OS TEMAS EM CONCERTO
“Chrysalis” é um groove dançante com um riff melódico que evoca claramente os rendilhados da música indiana. As vocalizações estão presentes, mas, nesta como noutras canções, elas não pretendem ser a tónica dominante, surgindo como mais uma camada sonora atmosférica. “Infinite Chord” e “A Burnt Offering” são temas mais recentes e a sua contemporaneidade faz-se notar. O primeiro soou com qualquer coisa de Drum n’ Bass na sua batida, desregulado com um pulsar cósmico a vibrar por entre o ritmos, o segundo mais melódico, com a voz a assumir não só o protagonismo, mas a trazer ao de cima uma melancolia que estando talvez presente nos vários temas, é aqui mais visível.

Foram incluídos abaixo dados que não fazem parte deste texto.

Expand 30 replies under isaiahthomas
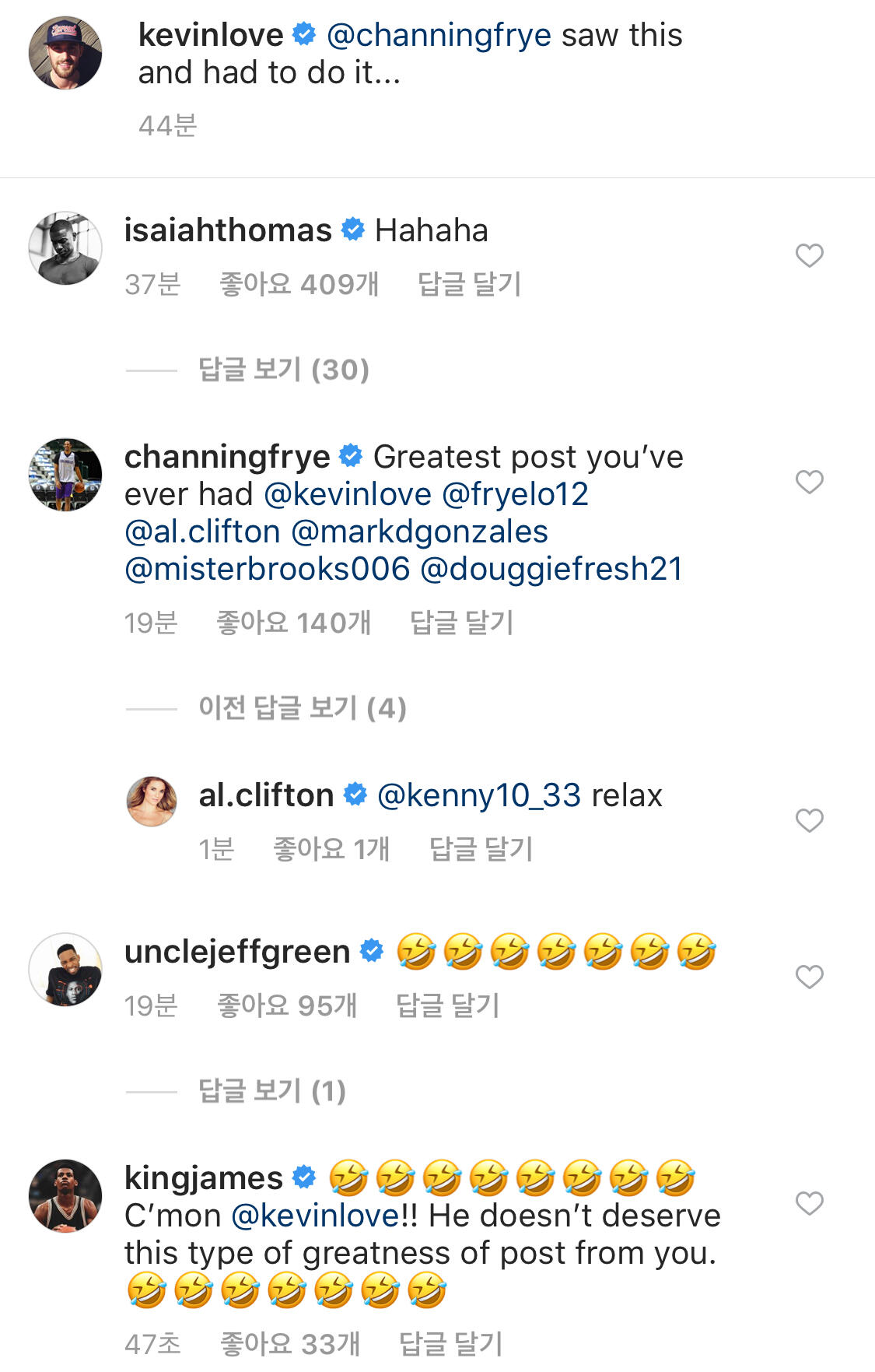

“I am Utopia” é um tema mais cavalgante, quase um épico contido, algo à maneira do território emocional que uns Muse percorrem, mas sem uma noção tão inflacionada de si próprio. Em “The Real High” a guitarra dá lugar à sitar (e à tampura samplada a marcar o tempo): é talvez o tema mais Harrisoniano, embora em termos de som as harmonias da sitar tenham sido demasiado abafadas pelos restantes instrumentos, como se estes estivessem a competir contra ele e não a suportá-lo. “Hydrophonic Garden” é exactamente o que o nome sugere: um jardim aquoso de puro ambientalismo, uma atmosfera uterina e vegetal para baixar o ritmo da viagem musical. “Still Life” contribui igualmente para o efeito chill out, pois embora mais ritmada, existe igualmente num qualquer espaço mais primordial da consciência humana.

Saturnia não é propriamente música para as massas, mas ainda assim encontra o equilíbrio certo de melodia e ritmo que o resgata sempre da tentação de ser a enorme masturbação sonora em que este género musical tende a navegar.

“Mindrama” tem uma toada mais obsessiva, reflectindo talvez o ruído incessante e neurótico que a mente produz na sua capacidade infinita de produzir pensamentos. “Gemini” tem uma atmosfera Floydiana, dançando à volta do ritmo hipnotizante dos sintetizadores, uma viagem pelo espaço externo e por espaços internos, o tipo de som que acompanharia Major Tom após este se libertar da sua cápsula terrestre. Com “The Twilight Bong” regressa o sitar, e desta vez ele encontra-se mais enquadrado na composição. O ritmo quase marcial da bateria casa de forma surpreendente com a melodia do sitar, resultando no tema com mais groove do concerto, tal como sucede na audição do álbum.

“Cosmonication” resumiu a viagem ao mesmo tempo que a leva ao seu apogeu, directo ao coração de uma qualquer estrela pulsante do outro lado do cosmos, e “Sunflower” é a aterrizagem discreta de volta à terra. Saturnia não é propriamente música para as massas, mas ainda assim encontra o equilíbrio certo de melodia e ritmo que o resgata sempre da tentação de ser a enorme masturbação sonora em que este género musical tende a navegar. Será talvez interessante de futuro ver uma maior aproximação ao universo musical português tradicional, pois este é um casamento que tendo sido algumas vezes aflorado, nunca foi realmente consumado, e poderá abrir portas muito promissoras para o futuro deste projecto.